You unfortunately just stumbled into one of the genuine design-flaws of the Perl interpreter ...
The basic design flaw is lexicalizing (if that's even a word) the name of the $a special variable so that the homonym package variable becomes invisible (and also running without strictures or warnings).
c:\@Work\Perl\monks>perl -w -le
"my $a = 1;
;;
@unsorted = (2, 1, 4, 3, 0);
@sorted = sort { printf qq{$a<=>$b }; $a <=> $b } @unsorted;
print qq{\n};
print qq{@sorted};
"
1<=>1 1<=>3 1<=>4 1<=>1 1<=>0
0 2 1 4 3
I don’t recall if using a separate sort-comparison sub, rather than an inline anonymous, will address the matter or not. Can someone else please answer that?
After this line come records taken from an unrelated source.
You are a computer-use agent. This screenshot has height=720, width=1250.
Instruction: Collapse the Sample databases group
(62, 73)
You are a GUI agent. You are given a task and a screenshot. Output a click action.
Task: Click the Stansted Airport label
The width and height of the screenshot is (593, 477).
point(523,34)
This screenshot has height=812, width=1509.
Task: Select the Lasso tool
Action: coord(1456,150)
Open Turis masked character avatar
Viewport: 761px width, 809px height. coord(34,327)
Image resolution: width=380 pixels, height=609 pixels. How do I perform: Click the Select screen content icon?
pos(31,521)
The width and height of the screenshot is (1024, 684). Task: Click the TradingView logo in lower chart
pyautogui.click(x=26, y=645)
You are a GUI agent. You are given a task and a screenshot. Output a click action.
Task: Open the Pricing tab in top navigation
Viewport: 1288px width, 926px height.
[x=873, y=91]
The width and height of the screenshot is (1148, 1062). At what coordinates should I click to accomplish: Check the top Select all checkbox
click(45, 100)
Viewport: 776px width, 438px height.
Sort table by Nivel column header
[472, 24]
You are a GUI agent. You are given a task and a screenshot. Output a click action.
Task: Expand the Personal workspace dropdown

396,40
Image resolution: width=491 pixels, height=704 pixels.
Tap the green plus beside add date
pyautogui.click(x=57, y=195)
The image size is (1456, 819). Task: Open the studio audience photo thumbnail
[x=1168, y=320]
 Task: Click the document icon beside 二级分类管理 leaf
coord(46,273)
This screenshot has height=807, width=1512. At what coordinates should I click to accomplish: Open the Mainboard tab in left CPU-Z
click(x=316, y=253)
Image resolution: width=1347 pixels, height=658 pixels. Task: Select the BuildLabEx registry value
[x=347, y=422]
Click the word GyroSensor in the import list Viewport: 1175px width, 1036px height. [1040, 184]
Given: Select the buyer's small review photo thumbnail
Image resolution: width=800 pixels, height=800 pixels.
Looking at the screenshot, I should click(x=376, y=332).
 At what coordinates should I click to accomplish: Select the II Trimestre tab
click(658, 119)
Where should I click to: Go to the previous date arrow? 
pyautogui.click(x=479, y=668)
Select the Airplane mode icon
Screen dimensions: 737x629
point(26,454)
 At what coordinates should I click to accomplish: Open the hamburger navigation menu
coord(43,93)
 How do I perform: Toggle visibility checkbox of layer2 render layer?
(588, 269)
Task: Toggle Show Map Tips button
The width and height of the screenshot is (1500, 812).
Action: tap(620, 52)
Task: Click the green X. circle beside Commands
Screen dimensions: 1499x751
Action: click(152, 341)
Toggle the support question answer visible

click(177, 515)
I'm not sure why you can't answer the question yourself, but yes, a properly constructed named comparison function will sidestep the problem (update: although it would be better to address the issue directly):
c:\@Work\Perl\monks>perl -w -le
"my $a = 1;
;;
sub compare ($$) { my ($a, $b) = @_; return $a <=> $b; }
;;
@unsorted = (2, 1, 4, 3, 0);
@sorted = sort compare @unsorted;
print qq{@sorted};
"
0 1 2 3 4
Please see
sort.
Update: Changed code examples to eliminate keys %hash expressions of OPed code and use a plain array for unsorted elements.